++++ Fragment tekstu ++++

Jego charakter zmienia się radykalnie po przełączeniu niebieskiej dźwigienki. Rower zamienia się w bujany fotel. Oczywiście amplituda ruchów wahacza zależy od ciśnienia w komorze powietrznej, ale przy ustawieniu SAG-u (czyli naprężenia wstępnego) na około 15% skoku, ruch jest ewidentny. Po wjechaniu w teren z wyłączoną platformą czuję się jakbym spuścił powietrze w oponach do jakiejś absurdalnej wartości. System świetnie połyka nierówności i trzyma się podłoża niczym stonoga. Ciągły ruch zawieszenia wymaga innej techniki jazdy – podjazdy wykonujemy delikatnie, nie wstając z siodełka, na miękkim przełożeniu. Żadnego szarpania czy wstawania.
Po włączeniu platformy, charakterystyka w terenie nieco się zmienia. Tracimy uczucie jazdy po stercie poduszek. Zawieszenie wyraźnie się utwardza, ale ciągle pracuje. Czuć to przede wszystkim na zjazdach, kiedy to koło tylne stale trzyma się podłoża i gryzie oponą błoto i korzenie. W czasie bardzo długich zjazdów gdy całe ciało jest bardzo napięte i zmęczone, można na chwilę spocząć na siodełku i nieco się rozluźnić bez ryzyka że poczujemy się jakby ktoś majstrował młotem pneumatycznym przy naszym tyle.
[b]Osprzęt[/b]
Rower złożyłem tuż przed majowym Zamberlan Adventure Trophy. Miałem mało czasu na zbieranie funduszy, więc niektóre części pojawiły się w nim niejako z konieczności. W pierwszej konfiguracji z tanimi kołami na piastach Shimano Deore i starych oponach sprzęt ważył 13,8kg. To stanowczo za dużo jak na rower do ścigania! Ale w takiej właśnie konfiguracji pojechaliśmy na zawody.
Warunki w Beskidzie Żywieckim były idealne na pierwszy bojowy test. Kamienie, błoto i mżawka. Pogoda z koszmaru konstruktora i serwisanta. Rama bardzo szybko straciła swój kolor, a wszystkie elementy oblepiła brązowa maź. Idealne pole do popisu dla hamulców tarczowych. Magura Louise nie jest ani lekka ani finezyjna, ale pogoda nie zrobiła na niej najmniejszego wrażenia. Po pierwszym 90km etapie, gdy wiele ekip jechało na resztkach klocków od v-breaków, z rękami obolałymi od ściskania dźwigni, ja mogłem nadal leniwie dozować siłę nacisku, dbając bardziej by stary Panaracer założony na przednie koło nie wpadł w niekontrolowany poślizg. Na szczęście modulacja w tych hamulcach również jest super, a wentylowana tarcza 180mm założona z przodu nie pozwala na przegrzanie układu.

++++ Zarejestrowane dane ++++

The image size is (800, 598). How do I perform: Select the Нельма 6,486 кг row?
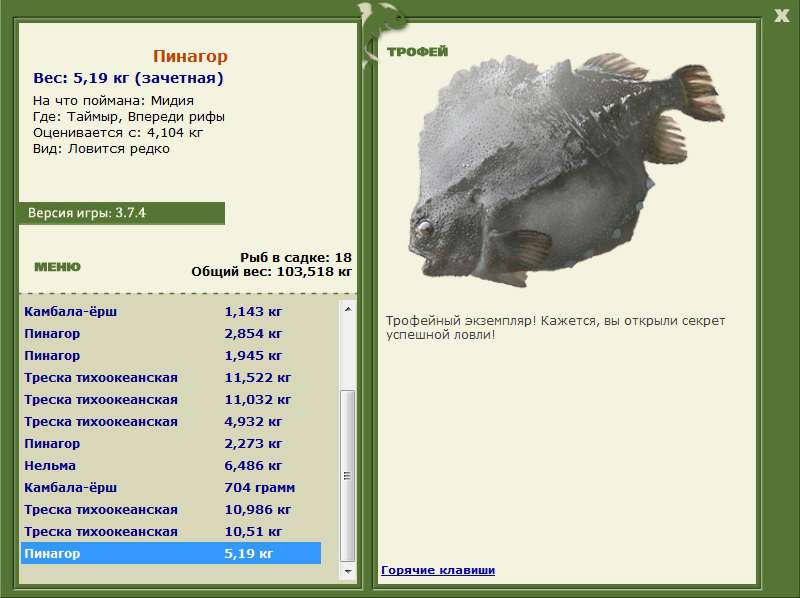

++++

=== Cel zadania A ===
Proszę przedstawić w formie krótkiej listy akapit fragmentu tekstu rozpoczynający się od słów „Rower złożyłem tuż przed”, zachowując jego najważniejsze fakty.
=== Cel zadania B ===
Proszę dopisać dalszy ciąg fragmentu tekstu, zaczynając bezpośrednio po jego ostatnim zdaniu.

=== Odpowiedź do zadania A ===
- Rower został złożony tuż przed majowym Zamberlan Adventure Trophy.
- Z powodu braku czasu na zebranie funduszy niektóre części trafiły do niego z konieczności.
- W pierwszej konfiguracji, z tanimi kołami na piastach Shimano Deore i starymi oponami, ważył 13,8 kg, czyli zdecydowanie za dużo jak na rower do ścigania.
- W tej konfiguracji rower pojechał na zawody.

=== Odpowiedź do zadania B ===
Po powrocie z Adventure Trophy przyszła pora na odchudzenie roweru. Skupiłem się na kołach. Szarpnąłem się na super zestaw z piastami DT Swiss 240, obręczami bezdętkowymi Mavic XM819 Disc i ultralekkimi szprychami DT Revolution. Trochę się bałem, że w czasie ostrej jazdy na zawodach szprychy mogą nie wytrzymać obciążeń, ale obejrzałem je po 560km Transcarpatii i stwierdziłem, że cały czas są dobrze i równomiernie napięte. Niemal jak na początku. Koła to największy skarb tego roweru. Aktualnie mają na sobie agresywne, ale lekkie opony Schwalbe Nobby Nic w rozmiarze 2.25 cala (570g). Oponki założyłem bez dętek, uszczelniając je płynem Stan’s no tubes. Nie było to idealne rozwiązanie na Transcarpatię, ale w porównaniu z 5 laczkami złapanymi w zeszłym roku, tegoroczny wynik 2 wydaje się satysfakcjonujący. Oponki spisały się bardzo dobrze, pewnie trzymając gruntu niezależnie od warunków. Jedynie na asfalcie przy większych prędkościach dawały się we znaki ich opory toczenia.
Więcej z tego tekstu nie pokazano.